Country Member Forgets


The Toolshed makes history with two National Party rogues in two weeks – and we haven’t even mentioned the AWB.

*****

The toolshed is an interesting place.

Not just because of the menagerie of rabid right-wingers and corporate shysters that inhabit it, but sometimes the shed takes on a mystical aura one would expect of a New Orleans fortune-teller.

Witness! Last year the Toolshed predicted the then-National Farmers Federation President Peter Corish would one day speak of "how we need to lower wages because Australian consumers are actually earning too much".

Well, Corish has gone one better and done got the law chasing him after an employee on one of his farms, who was paid $13 an hour, claimed to be short-changed $15,000 while working on the farm.

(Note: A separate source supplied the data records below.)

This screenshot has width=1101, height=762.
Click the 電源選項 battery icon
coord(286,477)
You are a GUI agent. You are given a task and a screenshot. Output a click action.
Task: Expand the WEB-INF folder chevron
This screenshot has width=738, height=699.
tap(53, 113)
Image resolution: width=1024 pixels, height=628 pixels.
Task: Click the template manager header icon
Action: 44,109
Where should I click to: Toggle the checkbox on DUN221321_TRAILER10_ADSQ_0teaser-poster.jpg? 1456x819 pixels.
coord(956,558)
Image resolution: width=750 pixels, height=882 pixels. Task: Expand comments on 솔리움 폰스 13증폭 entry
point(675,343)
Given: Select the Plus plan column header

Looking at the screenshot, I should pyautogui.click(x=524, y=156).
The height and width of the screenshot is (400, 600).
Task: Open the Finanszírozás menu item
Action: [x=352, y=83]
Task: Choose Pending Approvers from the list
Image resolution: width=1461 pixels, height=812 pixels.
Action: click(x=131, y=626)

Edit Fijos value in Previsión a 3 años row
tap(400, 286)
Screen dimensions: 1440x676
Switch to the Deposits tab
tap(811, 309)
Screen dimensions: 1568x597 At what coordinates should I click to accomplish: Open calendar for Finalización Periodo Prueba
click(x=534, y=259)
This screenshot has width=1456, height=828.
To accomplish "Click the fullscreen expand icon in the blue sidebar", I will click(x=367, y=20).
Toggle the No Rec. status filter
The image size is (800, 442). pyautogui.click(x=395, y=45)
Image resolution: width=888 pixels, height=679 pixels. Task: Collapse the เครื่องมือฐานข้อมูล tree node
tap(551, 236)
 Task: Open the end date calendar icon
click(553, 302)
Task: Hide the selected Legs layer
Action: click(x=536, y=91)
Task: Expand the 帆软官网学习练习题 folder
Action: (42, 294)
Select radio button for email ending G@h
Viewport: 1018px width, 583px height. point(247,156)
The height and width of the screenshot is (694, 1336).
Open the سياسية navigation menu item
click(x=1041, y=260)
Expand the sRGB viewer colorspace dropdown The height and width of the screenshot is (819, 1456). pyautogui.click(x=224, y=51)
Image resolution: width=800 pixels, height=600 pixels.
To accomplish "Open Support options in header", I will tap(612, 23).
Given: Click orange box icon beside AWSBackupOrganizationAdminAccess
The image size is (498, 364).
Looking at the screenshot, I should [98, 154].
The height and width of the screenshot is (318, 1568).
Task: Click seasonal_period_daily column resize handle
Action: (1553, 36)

The worker also claims to have lost $56,000 after being kicked off the farm in breach of the AWA.

Now, far be it from the Shed to judge the guilt or innocence of a man with a name like Corish, but the Office of Workplace Service investigation is going to be difficult.

It turns out that the AWA had not been registered with the relevant government department and has gone missing.

A disturbing thought.

After all, this is no Pa Kettle; this is a man who hoedowns around the corridors of power.

He is President of its Agriculture and Food Policy Reference Group, as well as National Water Commissioner, where he advises the Howard Government on drought policy.

Whether it is precipitation or payment, Corish seems to have a special interest in things that don't exist.

Speaking of which, Corish is also a hopeful to run for the National Party in the next Federal election.

Judging by the talent that frequents the National Party these days, he should fit in like a pig in the proverbial.

As President of the NFF, he represented Australian farmers by negotiating a free trade deal for the yanks and selling Telstra to the big end of town.

Both of which, the Shed understands, were official National Party policy.

While the Shed feels some sympathy for Coresh's workers, I suppose we can be thankful he Coresh in Canberra, well away from farm equipment.